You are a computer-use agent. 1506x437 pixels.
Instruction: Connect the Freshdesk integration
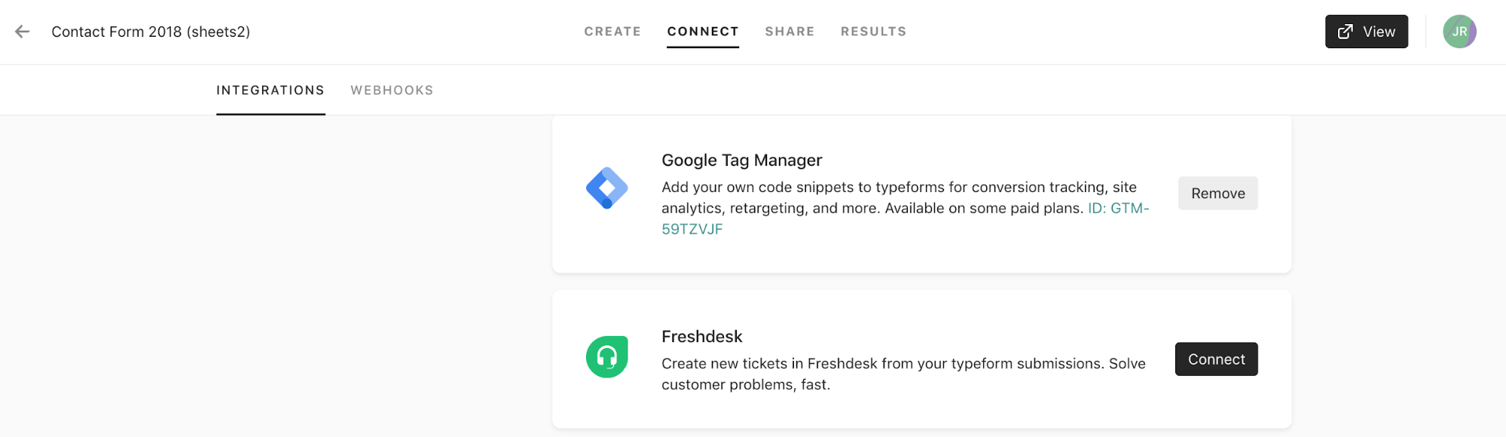click(x=1216, y=359)
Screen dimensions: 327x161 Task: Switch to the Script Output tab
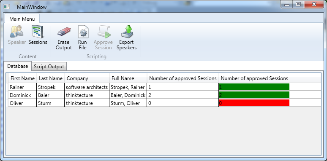tap(49, 67)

::::::::::

_What the task requires_.
Once the pictures are set aside, retype the rest of the listing exactly.

_Your response_.
You are a computer-use agent. 1506x437 pixels.
Instruction: Connect the Freshdesk integration
click(x=1216, y=359)
Screen dimensions: 327x161 Task: Switch to the Script Output tab
tap(49, 67)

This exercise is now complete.